Supplied data section start

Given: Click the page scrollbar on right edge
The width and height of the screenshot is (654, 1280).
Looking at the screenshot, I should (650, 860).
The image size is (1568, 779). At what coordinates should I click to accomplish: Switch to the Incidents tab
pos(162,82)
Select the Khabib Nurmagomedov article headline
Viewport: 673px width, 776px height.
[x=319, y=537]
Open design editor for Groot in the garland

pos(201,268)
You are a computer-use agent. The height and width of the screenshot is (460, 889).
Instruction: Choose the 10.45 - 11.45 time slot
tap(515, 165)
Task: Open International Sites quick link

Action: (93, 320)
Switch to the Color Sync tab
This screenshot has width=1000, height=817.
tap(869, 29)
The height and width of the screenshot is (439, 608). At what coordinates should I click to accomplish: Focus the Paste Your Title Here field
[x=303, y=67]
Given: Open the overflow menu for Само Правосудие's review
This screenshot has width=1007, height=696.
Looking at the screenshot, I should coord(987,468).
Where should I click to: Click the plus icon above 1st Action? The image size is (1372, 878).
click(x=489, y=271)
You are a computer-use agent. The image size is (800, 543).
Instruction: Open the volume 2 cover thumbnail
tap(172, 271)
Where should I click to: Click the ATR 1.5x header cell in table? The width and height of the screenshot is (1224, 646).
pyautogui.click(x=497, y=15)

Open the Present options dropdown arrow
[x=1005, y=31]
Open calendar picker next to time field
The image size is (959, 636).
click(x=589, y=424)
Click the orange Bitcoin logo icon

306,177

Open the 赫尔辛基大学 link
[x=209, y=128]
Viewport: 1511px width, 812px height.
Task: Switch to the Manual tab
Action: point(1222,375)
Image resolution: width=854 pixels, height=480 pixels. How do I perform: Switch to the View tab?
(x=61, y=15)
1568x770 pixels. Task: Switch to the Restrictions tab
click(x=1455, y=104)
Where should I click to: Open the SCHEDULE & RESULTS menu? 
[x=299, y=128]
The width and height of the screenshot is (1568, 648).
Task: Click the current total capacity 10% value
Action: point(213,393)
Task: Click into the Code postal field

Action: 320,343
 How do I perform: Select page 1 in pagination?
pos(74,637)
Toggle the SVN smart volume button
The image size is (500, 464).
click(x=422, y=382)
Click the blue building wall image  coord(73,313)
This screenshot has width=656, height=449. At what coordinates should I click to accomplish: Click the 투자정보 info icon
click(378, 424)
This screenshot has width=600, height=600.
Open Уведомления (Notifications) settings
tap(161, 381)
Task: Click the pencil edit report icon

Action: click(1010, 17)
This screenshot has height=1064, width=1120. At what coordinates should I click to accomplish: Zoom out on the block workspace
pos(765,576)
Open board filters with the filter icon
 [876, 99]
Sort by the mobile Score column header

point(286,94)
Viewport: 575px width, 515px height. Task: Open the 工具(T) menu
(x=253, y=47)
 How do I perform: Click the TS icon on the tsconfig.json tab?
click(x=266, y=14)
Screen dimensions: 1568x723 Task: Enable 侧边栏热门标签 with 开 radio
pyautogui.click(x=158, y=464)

Supplied data section end

**Assignment:** In restating the data, begin at its first line, reproduce each line word for word, and conclude with the line that contains "Given: Open the".

**Solved exercise:**
Given: Click the page scrollbar on right edge
The width and height of the screenshot is (654, 1280).
Looking at the screenshot, I should (650, 860).
The image size is (1568, 779). At what coordinates should I click to accomplish: Switch to the Incidents tab
pos(162,82)
Select the Khabib Nurmagomedov article headline
Viewport: 673px width, 776px height.
[x=319, y=537]
Open design editor for Groot in the garland

pos(201,268)
You are a computer-use agent. The height and width of the screenshot is (460, 889).
Instruction: Choose the 10.45 - 11.45 time slot
tap(515, 165)
Task: Open International Sites quick link

Action: (93, 320)
Switch to the Color Sync tab
This screenshot has width=1000, height=817.
tap(869, 29)
The height and width of the screenshot is (439, 608). At what coordinates should I click to accomplish: Focus the Paste Your Title Here field
[x=303, y=67]
Given: Open the overflow menu for Само Правосудие's review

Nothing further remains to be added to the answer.